Stored entries:
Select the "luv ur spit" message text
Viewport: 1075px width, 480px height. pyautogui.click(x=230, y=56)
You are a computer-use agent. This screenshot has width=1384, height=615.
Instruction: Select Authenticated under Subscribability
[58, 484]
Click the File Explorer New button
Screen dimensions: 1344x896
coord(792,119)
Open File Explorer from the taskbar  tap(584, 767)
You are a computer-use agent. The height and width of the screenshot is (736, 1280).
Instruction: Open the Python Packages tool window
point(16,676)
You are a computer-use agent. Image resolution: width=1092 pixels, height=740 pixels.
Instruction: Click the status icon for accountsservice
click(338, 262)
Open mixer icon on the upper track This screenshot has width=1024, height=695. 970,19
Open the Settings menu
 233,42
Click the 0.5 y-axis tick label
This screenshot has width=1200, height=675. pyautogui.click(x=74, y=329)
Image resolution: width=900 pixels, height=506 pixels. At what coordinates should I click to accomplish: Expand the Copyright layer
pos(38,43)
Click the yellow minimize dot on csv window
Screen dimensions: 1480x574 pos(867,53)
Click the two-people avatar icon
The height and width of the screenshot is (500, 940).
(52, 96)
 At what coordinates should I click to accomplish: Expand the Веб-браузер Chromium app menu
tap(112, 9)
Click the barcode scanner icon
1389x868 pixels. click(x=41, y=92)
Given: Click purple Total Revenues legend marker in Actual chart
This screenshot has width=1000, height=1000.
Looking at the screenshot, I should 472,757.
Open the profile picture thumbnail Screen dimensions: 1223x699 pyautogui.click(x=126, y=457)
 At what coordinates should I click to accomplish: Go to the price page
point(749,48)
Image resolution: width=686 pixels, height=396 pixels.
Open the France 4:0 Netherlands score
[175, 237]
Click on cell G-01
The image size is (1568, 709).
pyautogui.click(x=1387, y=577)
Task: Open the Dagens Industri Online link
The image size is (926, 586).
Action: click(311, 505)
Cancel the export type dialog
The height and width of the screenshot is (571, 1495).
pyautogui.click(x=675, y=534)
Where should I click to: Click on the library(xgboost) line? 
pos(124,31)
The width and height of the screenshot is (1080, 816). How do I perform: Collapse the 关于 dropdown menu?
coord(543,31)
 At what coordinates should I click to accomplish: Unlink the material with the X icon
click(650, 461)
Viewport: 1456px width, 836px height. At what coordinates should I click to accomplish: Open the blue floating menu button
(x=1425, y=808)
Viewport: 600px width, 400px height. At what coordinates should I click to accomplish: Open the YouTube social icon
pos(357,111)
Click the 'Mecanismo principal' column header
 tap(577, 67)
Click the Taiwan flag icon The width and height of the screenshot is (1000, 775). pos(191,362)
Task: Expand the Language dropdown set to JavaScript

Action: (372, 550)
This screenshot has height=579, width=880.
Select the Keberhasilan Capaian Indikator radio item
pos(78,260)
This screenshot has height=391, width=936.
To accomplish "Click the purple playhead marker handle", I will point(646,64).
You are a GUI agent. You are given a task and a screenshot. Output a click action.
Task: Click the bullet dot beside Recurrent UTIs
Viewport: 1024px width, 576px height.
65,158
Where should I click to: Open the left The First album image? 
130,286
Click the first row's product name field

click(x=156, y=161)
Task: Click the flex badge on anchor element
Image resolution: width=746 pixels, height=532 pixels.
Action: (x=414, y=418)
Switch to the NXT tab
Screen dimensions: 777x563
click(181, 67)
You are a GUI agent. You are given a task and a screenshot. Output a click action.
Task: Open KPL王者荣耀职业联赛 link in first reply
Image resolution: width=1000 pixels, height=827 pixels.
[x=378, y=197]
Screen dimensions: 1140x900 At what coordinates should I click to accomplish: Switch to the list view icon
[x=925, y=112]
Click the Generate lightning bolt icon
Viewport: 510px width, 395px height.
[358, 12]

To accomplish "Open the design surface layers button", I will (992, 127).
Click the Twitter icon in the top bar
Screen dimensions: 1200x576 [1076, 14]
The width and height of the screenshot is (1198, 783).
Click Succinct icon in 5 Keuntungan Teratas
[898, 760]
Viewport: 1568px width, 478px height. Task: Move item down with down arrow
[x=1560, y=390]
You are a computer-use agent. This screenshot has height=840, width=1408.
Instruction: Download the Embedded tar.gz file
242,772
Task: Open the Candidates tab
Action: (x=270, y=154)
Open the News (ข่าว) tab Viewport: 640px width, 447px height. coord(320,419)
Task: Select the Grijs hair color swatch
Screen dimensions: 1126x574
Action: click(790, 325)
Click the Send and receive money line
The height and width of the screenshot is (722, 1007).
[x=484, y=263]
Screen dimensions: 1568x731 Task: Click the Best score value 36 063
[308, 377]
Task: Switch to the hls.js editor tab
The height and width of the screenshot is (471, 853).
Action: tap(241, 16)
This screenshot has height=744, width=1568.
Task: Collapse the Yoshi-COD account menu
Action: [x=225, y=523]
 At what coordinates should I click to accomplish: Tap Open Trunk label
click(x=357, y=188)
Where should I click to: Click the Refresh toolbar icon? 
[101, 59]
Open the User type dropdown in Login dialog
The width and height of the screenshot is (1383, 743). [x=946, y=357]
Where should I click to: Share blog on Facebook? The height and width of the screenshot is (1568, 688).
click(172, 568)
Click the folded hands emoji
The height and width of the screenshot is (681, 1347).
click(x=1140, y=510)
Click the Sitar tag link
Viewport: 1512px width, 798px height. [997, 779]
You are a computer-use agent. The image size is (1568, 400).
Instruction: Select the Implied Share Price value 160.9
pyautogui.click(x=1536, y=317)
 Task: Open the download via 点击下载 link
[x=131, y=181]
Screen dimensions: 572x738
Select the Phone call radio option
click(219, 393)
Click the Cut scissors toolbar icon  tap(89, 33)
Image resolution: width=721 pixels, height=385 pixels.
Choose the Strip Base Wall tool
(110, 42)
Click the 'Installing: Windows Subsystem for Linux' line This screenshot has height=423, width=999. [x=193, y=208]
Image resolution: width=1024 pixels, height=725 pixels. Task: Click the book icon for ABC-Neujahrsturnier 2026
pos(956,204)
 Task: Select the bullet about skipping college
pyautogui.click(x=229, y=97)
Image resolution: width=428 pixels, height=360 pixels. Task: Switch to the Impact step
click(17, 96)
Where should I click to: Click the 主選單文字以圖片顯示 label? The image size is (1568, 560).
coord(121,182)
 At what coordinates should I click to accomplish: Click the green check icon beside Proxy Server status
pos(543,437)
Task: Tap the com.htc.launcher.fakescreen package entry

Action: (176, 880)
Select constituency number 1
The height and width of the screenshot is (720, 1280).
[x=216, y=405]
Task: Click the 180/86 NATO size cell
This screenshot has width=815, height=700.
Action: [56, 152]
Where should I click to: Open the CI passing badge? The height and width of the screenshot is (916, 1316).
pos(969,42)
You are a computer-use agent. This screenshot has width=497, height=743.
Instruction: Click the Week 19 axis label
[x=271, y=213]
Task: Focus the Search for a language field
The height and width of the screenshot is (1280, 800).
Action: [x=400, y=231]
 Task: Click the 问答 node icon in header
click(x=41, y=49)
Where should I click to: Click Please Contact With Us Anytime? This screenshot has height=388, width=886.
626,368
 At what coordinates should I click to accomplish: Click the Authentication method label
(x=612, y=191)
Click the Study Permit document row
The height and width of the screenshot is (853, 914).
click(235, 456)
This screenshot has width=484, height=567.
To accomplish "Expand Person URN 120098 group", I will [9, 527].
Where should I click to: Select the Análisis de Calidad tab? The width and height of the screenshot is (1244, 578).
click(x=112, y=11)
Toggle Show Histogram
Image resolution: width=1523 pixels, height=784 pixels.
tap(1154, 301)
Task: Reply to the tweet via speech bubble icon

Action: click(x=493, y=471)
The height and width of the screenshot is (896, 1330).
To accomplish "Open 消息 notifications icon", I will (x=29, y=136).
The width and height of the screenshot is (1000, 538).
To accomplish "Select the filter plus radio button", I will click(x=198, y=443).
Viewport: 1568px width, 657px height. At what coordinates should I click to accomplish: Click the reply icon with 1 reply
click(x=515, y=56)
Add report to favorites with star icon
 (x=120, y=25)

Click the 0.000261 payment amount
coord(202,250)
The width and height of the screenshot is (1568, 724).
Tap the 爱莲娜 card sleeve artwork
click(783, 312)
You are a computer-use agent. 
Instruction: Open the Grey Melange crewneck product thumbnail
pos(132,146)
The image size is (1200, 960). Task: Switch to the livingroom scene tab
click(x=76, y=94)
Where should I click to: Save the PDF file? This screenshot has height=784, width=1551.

#### [What the exercise asks]
Copy out every line from the data above in which the word "marker" occurs.

#### [Solution to the exercise]
Given: Click purple Total Revenues legend marker in Actual chart
To accomplish "Click the purple playhead marker handle", I will point(646,64).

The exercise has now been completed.